Hmm, yeah, now I read the datasheets, it's longer than I assumed - in the order of seconds. For example, a Bourns MF-R020 I was looking at is just over 2s @ 1A, and approx. 10s @ 400mA.
Yup! Meanwhile, the TVS is burning, say, 26V at 400mA+ (>10W) for those seconds.
TVSs usually fail shorted (until you reach their own, ahem, fusing current...), so the TVS can still manage to protect the circuit, sacrificing itself in the process. The fuse later clears the short, preventing a fire hazard.
It's a good system, but for almost everything, it's a "your circuit board is toast anyway" situation. Sure, you can repair it, but it's not usually worth doing.

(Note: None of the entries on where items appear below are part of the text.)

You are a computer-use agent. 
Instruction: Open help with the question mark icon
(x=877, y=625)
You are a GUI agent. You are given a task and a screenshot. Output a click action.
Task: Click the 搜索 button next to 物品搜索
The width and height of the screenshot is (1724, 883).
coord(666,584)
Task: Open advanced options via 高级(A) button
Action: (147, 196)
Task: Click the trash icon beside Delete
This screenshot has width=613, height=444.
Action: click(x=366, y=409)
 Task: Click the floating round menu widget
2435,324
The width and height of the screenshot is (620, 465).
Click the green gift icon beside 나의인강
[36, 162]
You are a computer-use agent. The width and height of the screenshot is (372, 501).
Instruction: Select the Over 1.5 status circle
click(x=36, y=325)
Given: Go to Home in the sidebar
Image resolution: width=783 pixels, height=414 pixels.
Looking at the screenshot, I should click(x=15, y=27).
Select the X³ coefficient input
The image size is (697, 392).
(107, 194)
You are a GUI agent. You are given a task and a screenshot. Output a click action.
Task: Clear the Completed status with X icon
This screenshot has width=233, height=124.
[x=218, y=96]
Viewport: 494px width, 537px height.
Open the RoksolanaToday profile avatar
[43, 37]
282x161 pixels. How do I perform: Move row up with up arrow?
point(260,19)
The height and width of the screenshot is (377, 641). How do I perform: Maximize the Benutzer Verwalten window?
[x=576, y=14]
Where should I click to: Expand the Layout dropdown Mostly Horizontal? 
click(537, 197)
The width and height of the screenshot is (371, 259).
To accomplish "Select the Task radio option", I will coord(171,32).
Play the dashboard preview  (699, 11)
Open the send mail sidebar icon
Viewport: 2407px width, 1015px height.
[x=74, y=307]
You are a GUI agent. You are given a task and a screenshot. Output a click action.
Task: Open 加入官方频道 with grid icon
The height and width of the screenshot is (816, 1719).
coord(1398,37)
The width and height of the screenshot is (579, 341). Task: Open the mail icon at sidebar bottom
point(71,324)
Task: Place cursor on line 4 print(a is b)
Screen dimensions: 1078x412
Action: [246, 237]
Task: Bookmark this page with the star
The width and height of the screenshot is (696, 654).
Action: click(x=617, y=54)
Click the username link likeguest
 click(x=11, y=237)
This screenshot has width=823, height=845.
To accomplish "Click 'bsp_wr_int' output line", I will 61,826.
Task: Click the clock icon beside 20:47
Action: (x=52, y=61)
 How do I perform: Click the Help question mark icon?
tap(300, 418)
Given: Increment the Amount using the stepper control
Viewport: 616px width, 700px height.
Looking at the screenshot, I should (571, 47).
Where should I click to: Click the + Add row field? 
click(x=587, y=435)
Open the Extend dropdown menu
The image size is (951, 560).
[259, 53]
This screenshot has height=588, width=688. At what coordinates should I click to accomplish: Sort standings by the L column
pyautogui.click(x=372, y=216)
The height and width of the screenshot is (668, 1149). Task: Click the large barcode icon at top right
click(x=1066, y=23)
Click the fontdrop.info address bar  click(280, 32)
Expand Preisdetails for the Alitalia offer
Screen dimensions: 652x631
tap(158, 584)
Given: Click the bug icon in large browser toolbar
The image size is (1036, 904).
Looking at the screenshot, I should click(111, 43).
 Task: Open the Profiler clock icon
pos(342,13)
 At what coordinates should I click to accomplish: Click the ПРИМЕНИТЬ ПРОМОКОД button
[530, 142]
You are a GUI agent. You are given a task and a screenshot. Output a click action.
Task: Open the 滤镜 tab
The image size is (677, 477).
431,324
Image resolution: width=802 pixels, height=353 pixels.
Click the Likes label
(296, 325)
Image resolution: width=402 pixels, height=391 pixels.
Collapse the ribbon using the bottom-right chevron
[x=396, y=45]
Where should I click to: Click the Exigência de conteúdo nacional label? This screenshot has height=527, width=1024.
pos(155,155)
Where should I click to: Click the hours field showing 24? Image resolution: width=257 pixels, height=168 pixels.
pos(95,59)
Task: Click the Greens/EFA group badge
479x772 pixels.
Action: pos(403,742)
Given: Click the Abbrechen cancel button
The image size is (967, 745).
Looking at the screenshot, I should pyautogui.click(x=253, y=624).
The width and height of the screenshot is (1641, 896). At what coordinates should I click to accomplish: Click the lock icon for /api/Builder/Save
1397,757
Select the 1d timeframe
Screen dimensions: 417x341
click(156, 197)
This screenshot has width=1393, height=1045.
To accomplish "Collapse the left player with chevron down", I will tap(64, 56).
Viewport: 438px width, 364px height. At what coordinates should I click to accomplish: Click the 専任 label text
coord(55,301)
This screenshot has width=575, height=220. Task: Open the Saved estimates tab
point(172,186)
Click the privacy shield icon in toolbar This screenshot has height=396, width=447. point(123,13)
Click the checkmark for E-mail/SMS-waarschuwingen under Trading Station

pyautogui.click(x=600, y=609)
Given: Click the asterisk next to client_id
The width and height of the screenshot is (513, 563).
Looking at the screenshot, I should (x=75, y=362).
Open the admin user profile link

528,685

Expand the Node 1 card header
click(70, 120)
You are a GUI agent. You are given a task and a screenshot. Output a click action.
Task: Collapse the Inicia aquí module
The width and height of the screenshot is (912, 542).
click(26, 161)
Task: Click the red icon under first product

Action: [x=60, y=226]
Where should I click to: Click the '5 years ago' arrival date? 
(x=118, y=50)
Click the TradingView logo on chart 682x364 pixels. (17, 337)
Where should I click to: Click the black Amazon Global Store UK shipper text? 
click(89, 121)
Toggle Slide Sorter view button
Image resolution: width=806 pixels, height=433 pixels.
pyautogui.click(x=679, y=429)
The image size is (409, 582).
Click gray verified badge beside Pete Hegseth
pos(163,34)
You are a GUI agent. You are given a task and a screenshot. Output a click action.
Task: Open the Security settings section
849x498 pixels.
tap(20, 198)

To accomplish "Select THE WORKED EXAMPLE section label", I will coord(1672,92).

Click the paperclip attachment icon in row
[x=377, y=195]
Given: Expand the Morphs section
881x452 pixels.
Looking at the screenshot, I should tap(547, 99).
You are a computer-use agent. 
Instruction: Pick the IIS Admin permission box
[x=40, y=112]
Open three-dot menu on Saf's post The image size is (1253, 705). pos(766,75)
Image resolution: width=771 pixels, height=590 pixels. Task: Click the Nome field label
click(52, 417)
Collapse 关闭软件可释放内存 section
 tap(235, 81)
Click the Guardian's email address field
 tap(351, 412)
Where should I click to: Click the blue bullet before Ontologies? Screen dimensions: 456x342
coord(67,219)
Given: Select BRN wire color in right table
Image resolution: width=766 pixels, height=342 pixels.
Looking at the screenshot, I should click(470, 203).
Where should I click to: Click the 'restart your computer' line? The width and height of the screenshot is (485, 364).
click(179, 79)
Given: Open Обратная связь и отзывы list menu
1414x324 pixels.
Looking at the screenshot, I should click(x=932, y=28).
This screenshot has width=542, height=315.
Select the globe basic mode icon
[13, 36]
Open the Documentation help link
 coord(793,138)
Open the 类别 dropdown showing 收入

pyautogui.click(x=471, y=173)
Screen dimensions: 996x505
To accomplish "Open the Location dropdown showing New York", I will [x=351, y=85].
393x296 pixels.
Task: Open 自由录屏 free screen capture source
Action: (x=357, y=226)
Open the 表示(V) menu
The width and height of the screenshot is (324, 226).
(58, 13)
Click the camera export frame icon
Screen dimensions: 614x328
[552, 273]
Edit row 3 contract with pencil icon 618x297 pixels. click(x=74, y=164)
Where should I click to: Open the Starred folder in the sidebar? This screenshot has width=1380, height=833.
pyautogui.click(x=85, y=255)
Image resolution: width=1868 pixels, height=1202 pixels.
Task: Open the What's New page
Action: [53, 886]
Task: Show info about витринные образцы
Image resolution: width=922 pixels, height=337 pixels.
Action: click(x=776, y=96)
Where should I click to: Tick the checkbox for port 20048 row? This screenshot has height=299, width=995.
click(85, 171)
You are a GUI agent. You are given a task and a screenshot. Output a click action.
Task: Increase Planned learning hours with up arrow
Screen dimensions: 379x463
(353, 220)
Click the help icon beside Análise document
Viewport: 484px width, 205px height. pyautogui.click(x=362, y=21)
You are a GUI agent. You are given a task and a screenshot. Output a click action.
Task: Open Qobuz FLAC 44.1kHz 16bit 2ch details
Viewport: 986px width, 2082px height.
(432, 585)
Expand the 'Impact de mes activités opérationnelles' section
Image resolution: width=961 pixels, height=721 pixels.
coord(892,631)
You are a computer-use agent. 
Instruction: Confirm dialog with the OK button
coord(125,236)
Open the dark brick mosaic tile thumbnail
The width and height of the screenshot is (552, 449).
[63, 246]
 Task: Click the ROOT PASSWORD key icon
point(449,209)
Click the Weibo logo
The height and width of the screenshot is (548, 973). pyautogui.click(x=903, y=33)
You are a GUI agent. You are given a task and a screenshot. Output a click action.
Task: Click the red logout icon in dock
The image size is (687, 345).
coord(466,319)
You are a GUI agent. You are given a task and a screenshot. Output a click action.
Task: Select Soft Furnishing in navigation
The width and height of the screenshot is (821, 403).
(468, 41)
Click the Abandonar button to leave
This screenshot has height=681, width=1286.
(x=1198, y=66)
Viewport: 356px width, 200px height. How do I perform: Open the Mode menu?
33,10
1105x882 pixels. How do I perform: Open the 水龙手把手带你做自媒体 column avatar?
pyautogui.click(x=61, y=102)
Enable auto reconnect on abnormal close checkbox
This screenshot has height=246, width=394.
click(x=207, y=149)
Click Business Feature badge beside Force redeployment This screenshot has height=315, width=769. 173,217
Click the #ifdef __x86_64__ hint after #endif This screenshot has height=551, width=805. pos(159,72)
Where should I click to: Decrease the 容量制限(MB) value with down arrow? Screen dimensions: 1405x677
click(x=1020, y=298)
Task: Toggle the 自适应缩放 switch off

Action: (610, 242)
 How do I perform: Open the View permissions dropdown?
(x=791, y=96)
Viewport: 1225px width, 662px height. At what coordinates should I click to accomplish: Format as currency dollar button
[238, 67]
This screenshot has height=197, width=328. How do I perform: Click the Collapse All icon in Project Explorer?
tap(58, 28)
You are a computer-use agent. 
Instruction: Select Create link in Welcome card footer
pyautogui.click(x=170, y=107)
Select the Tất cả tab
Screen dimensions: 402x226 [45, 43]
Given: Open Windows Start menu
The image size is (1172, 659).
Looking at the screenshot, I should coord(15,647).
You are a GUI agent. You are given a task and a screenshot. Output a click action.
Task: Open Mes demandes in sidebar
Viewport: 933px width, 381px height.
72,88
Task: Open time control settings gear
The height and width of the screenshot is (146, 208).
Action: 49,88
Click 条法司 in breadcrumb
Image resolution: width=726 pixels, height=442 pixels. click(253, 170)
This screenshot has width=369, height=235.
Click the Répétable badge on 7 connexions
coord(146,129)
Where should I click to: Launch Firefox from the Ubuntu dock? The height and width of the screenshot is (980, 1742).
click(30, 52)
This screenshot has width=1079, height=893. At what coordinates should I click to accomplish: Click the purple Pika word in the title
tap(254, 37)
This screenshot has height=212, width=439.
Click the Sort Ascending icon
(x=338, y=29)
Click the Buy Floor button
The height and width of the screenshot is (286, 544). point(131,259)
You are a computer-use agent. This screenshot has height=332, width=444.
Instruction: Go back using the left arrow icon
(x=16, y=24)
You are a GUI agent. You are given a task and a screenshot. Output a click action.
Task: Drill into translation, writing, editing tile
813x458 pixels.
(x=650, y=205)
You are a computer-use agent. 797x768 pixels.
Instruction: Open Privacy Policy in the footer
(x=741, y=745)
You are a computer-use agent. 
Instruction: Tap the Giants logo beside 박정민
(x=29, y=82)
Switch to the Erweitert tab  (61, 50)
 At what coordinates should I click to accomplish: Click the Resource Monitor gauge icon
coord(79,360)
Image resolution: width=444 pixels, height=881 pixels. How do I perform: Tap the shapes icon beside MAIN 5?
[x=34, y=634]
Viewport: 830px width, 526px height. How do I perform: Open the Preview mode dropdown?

So, the arrangement I want is: 1N4007 > fuse > TVS?
Yes. Or...
On the other hand, if you have an ESD event, the diode might be gone when the TVS starts clamping the voltage.
I've also seem huge diodes blown up when reverse polarized. It was a badly designed crowbar. Not pretty.
I would use bidirectional TVS and put the diode after the fuse and the TVS.
Either way has valid reasons!
If you're expecting a suitably dangerous amount of negative transient/surge, the series diode can get toasted. It does allow a higher reverse rating, though -- if you
really needed to handle a big reverse surge, the nice thing is, you can use a 1N4007 (which hardly drops any more Vf) to get a 1kV reverse rating, then put on basically any value MOV (say, 50V to 300V), and have that reverse surge handled better than anything.
You can employ a similar strategy in the forward direction, but you have the added difficulty of limiting the circuit's load voltage (which the LDO does to a point, but if you need considerably more than 30V, well...). If you can get a huge compliance range, though, you can do away with pricey TVSs and use a big dumb MOV there -- and gulp down mondo surges like it's nothing!
Probably not something you'd do for most any automotive application, but it would be an excellent approach for high-reliability and mission-critical (aerospace, military) gear.
Is there any point me using an LM2931 now I have a discrete reverse-polarity diode and the TVS? I initially chose it because of its built-in reverse-polarity and load dump protection, but I guess this is redundant now I have external counter-measures (because I want some 'safe' 12V as well, not just for 5V). Would I now be just as well-off using a cheap LM7805/LM78L05?
Well, an LDO will get you a lower minimum input voltage -- maybe good for low-battery or cranking conditions. If you don't need that, a regular 7805 isn't bad.
Why do radial through-hole PTC fuse packages have such a large lead stand-off height from the board?
Remember how they have to heat up to "open"?
SMT polyfuses are dubious components. Current rating depends on how they're wired up -- you want to avoid connecting to them with heavy copper pours, because you can easily double the trip current by dissipating heat. (And that's on top of the already-poor tolerance on the trip current, which is all the more reason to remember -- they're for fire protection, not protecting the attached device!)
You also want to avoid placing them near super-hot components (resistors, heatsinks?), for the same reason -- if the trip point is when the active PTC-stuff reaches ~150C, that means your trip current also goes to zero, as ambient goes to 150C! If you need an 85C maximum ambient, you need twice the (trip at 25C ambient) rating just to keep the thing running normally!
They're also rather unreliable, so don't depend on them for anything critical. It's a CYA component -- as a fuse should only ever be.
If you need limiting, put in a current-limiting or protecting circuit -- and expect to pay for it as well (reliability isn't free!).